**What you will do**. Copy the records from the line with "Task: Click the 説明 field label" to the line with "Action: [171, 190]", both lines included, with the requests kept as they are. Multiply each coordinate in the answers by 0.35, round to whole numbers with halves going up, and leave the pictures out.

**Raw data**.

☆ ☆ ☆ ☆

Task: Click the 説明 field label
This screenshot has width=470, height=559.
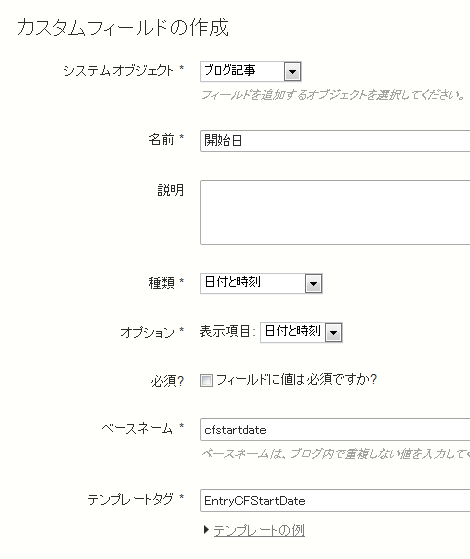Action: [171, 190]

☆ ☆ ☆ ☆

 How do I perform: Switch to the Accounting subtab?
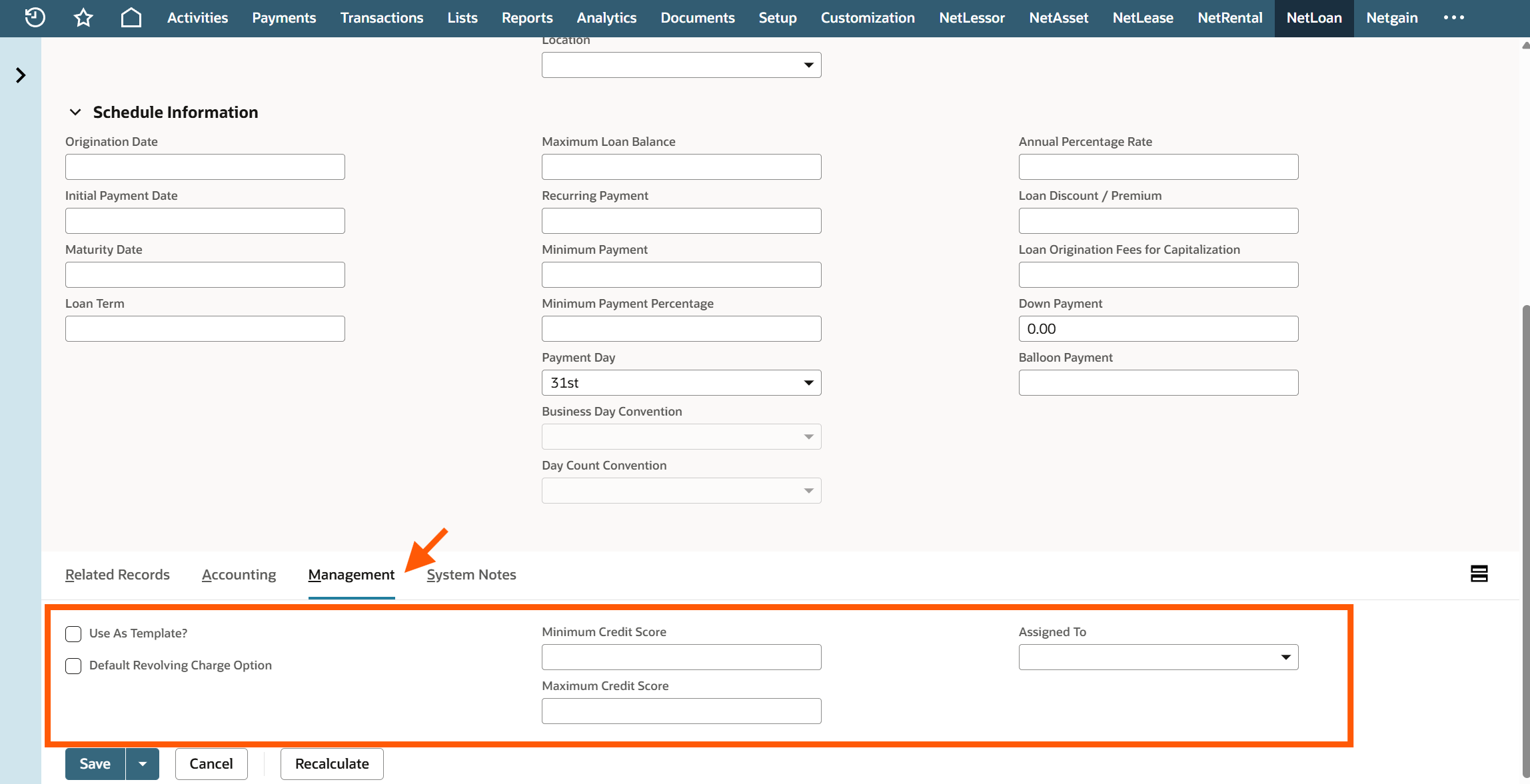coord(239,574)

☆ ☆ ☆ ☆

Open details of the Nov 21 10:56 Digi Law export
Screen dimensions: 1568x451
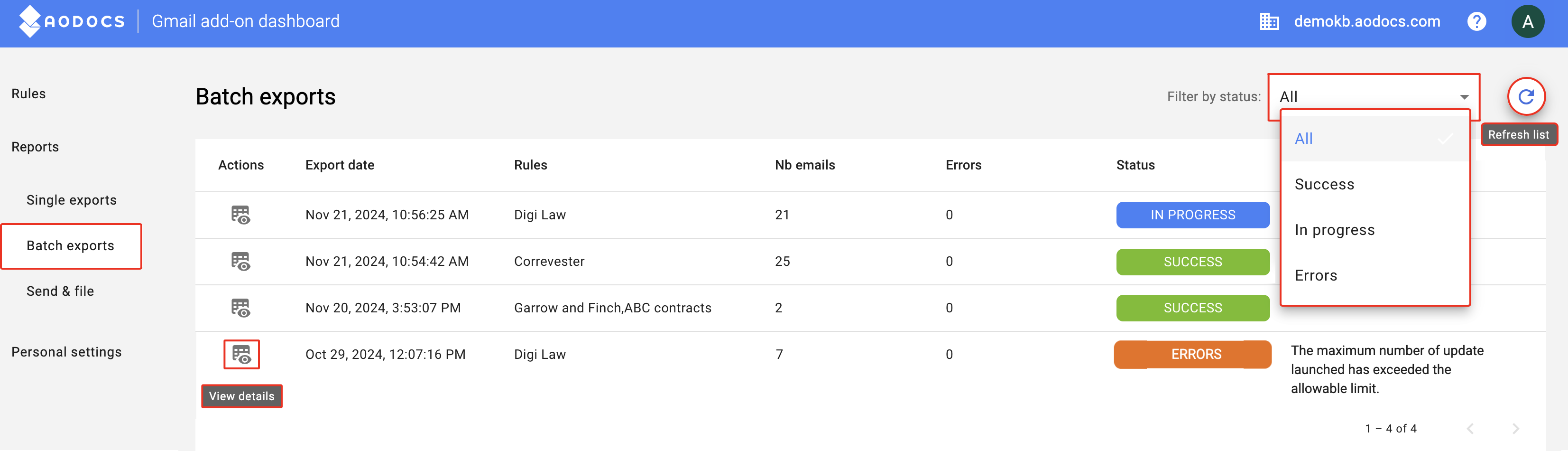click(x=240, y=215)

☆ ☆ ☆ ☆

**Response to this exercise**.
Task: Click the 説明 field label
This screenshot has width=470, height=559.
Action: [60, 67]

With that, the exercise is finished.